Apathetic R&D? - Kills long term return on brand investment?

Brand Killer Robots reveal::
"Quality up, quantity up, revenue up, costs down, staff retension factor good, profit up, customer satisfaction up? "So why the hell do you need me to help you introduce monster change inside your organisation?" "Why the hell do you want to rock the boat, by introducing an agent provocateur into the midst?" "Surely you want everything to run on smoothly, at least until to pick up that fat cheque the board have promised you?".

Sometimes brand leadership defies all kinds of logic. In fact, brand leadership isn't only about logic. Its also about love and intuition. About sense, nerve and resolve in the face of relentless success or failure. Its about focusing on the ball and only the ball - long enough to make the difference.

We have seen leaders who were doomed to failure when assessed at one level become some of the successful business people on earth.

But alas for many leaders, they are doomed to prevail over a gradually declining brand or at best helping to shore up a brand that should have been dead along time ago. Why is it that so many of todays top companies could be classified in this way? Why are so many of them relying on the quick witted, stealthy mind of their overpaid Financial Director?

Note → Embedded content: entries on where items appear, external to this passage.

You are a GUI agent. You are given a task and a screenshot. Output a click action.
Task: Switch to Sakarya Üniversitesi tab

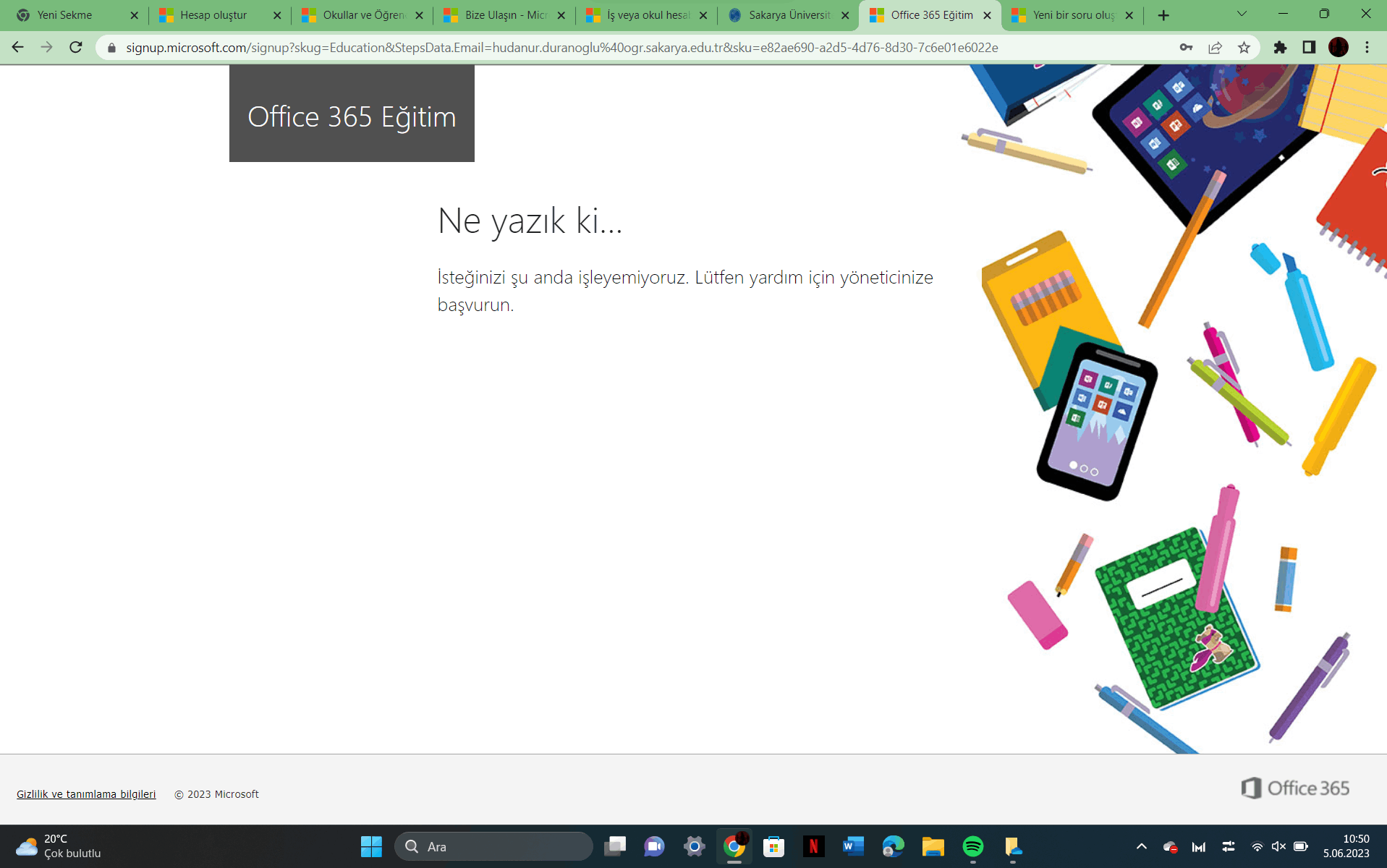pos(787,15)
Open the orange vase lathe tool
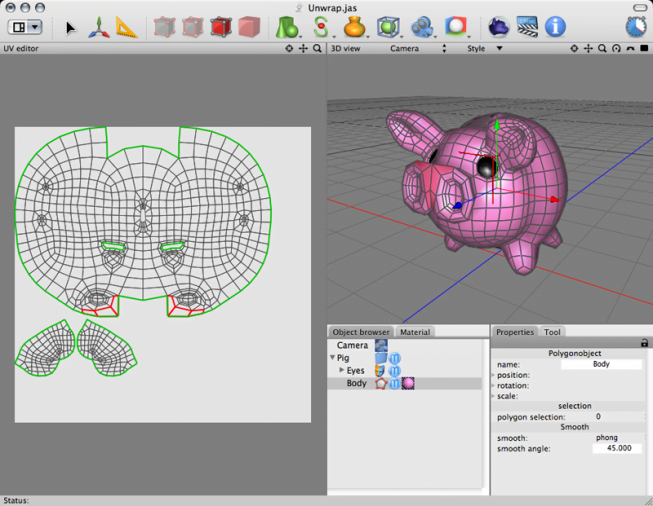 (x=354, y=27)
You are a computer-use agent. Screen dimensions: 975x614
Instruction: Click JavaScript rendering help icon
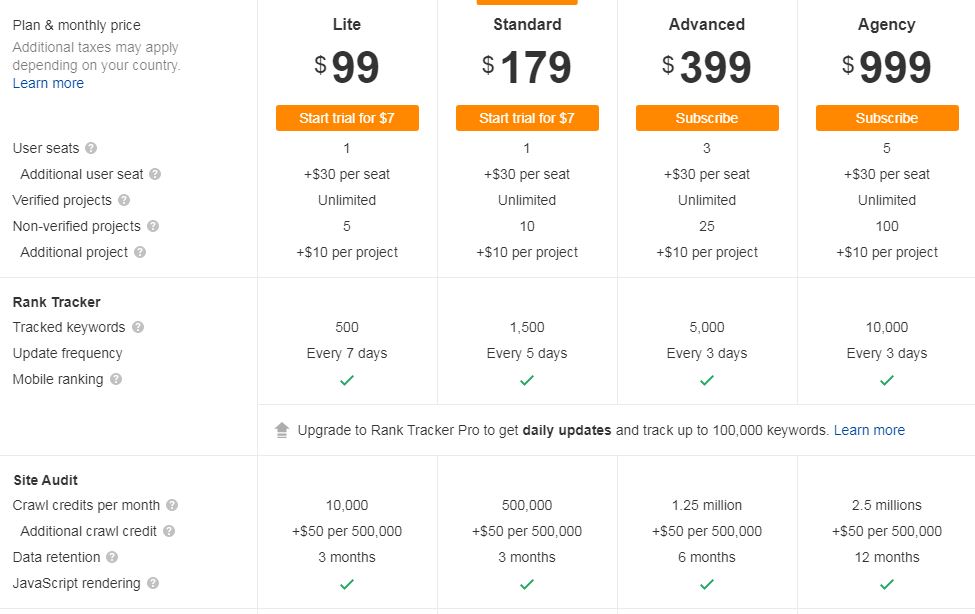(x=153, y=583)
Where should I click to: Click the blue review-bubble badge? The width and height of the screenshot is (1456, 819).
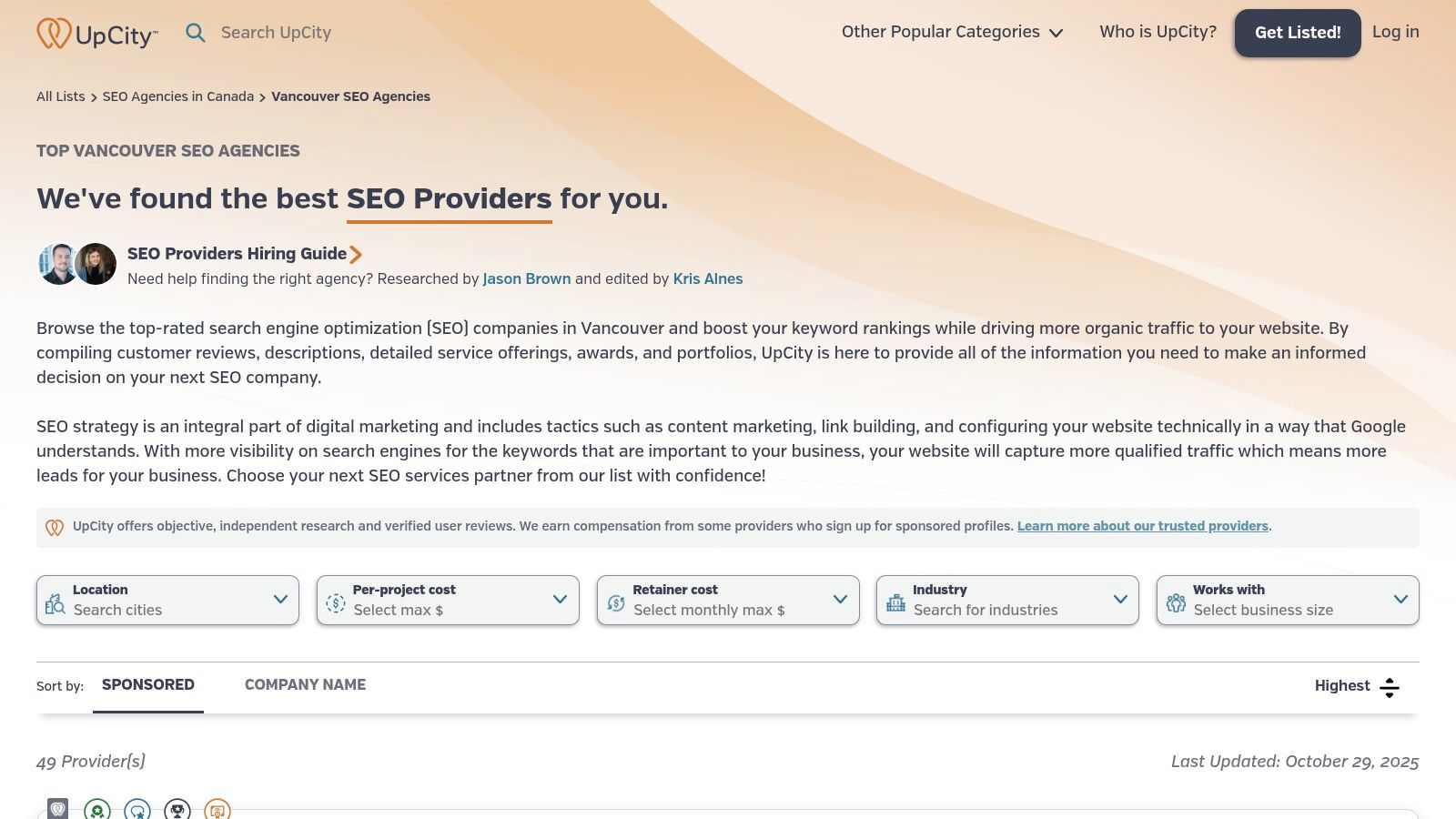tap(136, 808)
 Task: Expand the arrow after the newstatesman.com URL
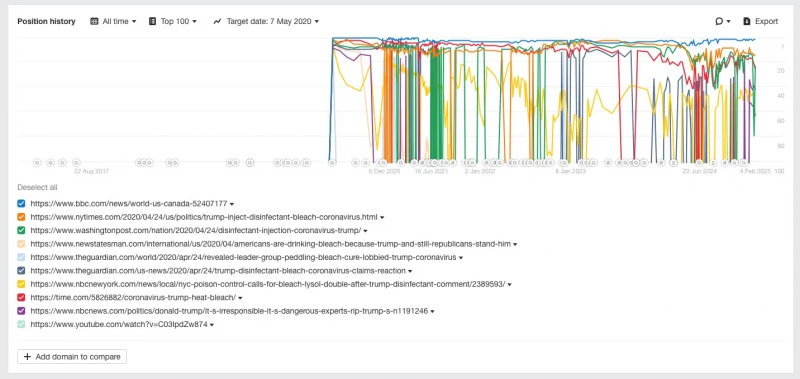(x=515, y=244)
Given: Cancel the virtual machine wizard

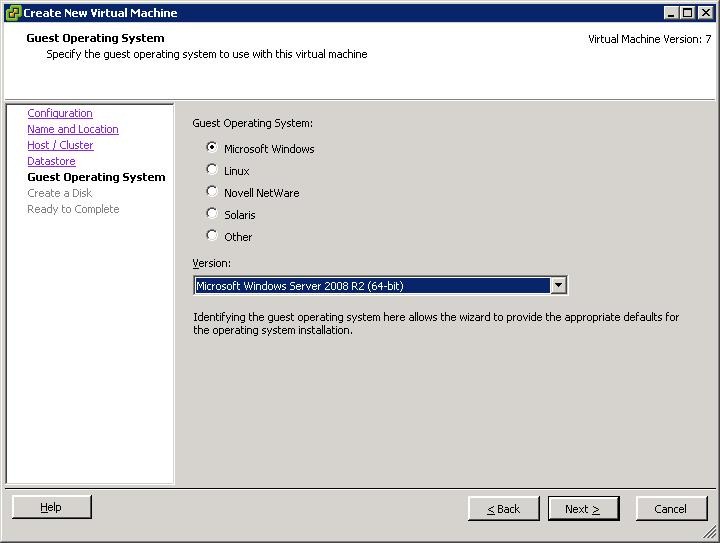Looking at the screenshot, I should (x=670, y=509).
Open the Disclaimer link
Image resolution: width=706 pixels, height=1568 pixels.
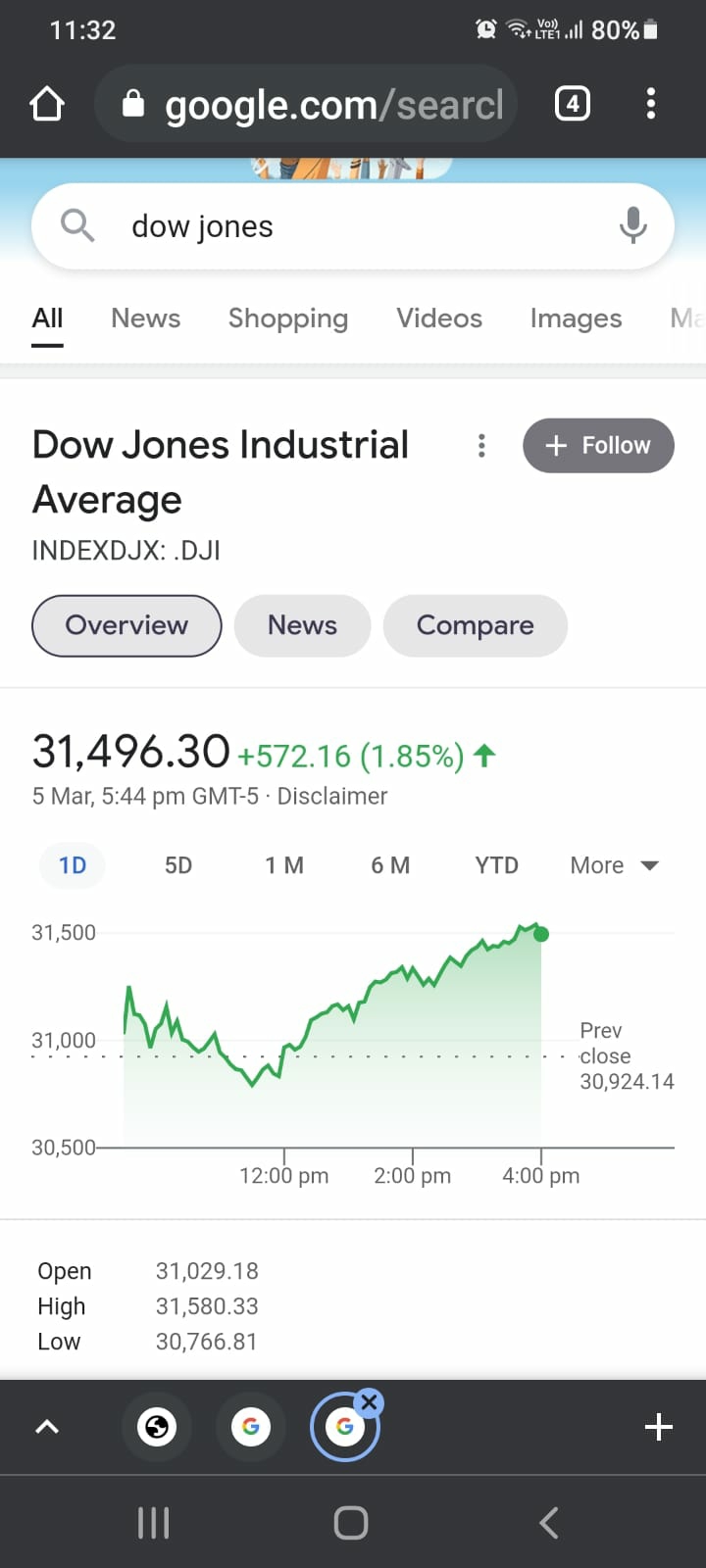[x=331, y=796]
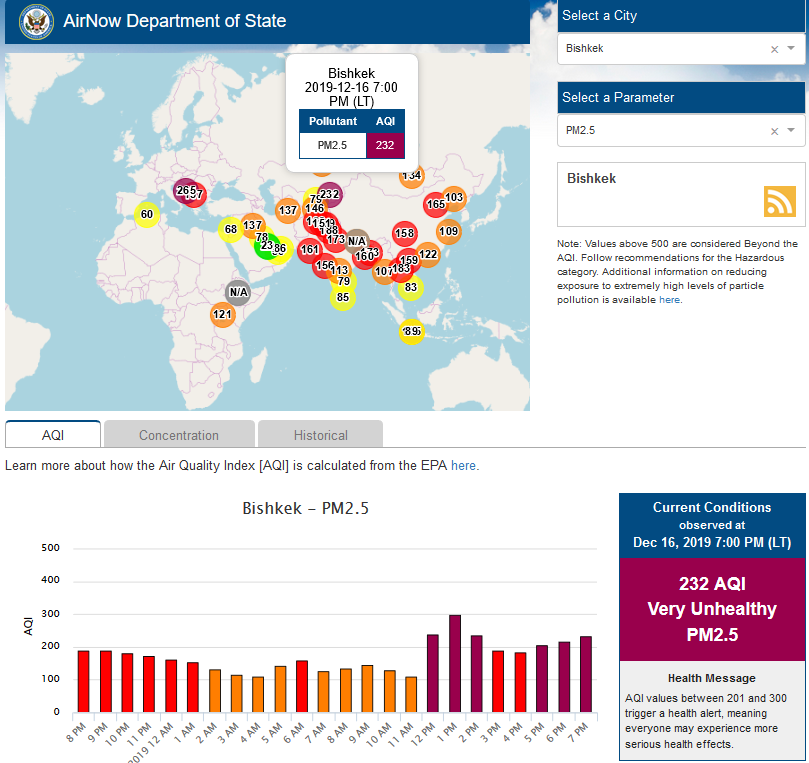Click the orange 121 AQI marker in Africa
Image resolution: width=809 pixels, height=763 pixels.
[223, 315]
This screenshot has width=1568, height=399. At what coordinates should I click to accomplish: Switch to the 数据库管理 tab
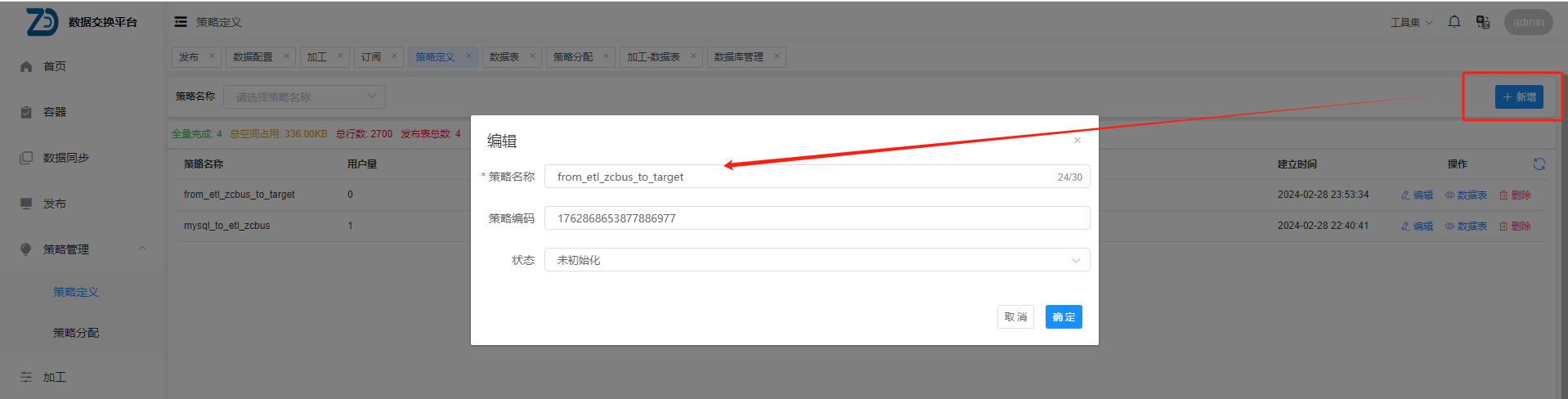point(738,56)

Its for the same reason that this brand leader wanted to appoint an agent provocateur inside a seemingly perfect organisation. Management and staff had become complacent. Whilst they trod the boards and maintained those key indicators, they became drunk on success and began to lose focus on the most important thing of all - "developing the brand". In the early days of most company's there is a furious scramble of passion and inginuity at the start, which eventually culminates in the birth of a brand. In the intermediate stages the founders shape, destill and embellish the brand in their own image. Once the brand "baby" has grown beyond the founders (parent) wildest imaginations, they begin to lose interest in a key area of focus (R&D), necessary for the brand to continue to grow. At which point there is a disconnection between the founders and the brand.

That's why a seemingly healthy brand purchase can turn out to be a turkey in a couple years time. But by then the original owners will be long gone with your money!

When the founders decide they don't want to play anymore - you've gotta at least ask them why?

That's why this brand leader wanted to hire an Agent Provocateur. He wanted to shake the tree of success and expose the lazy, rotten, apathetic apples.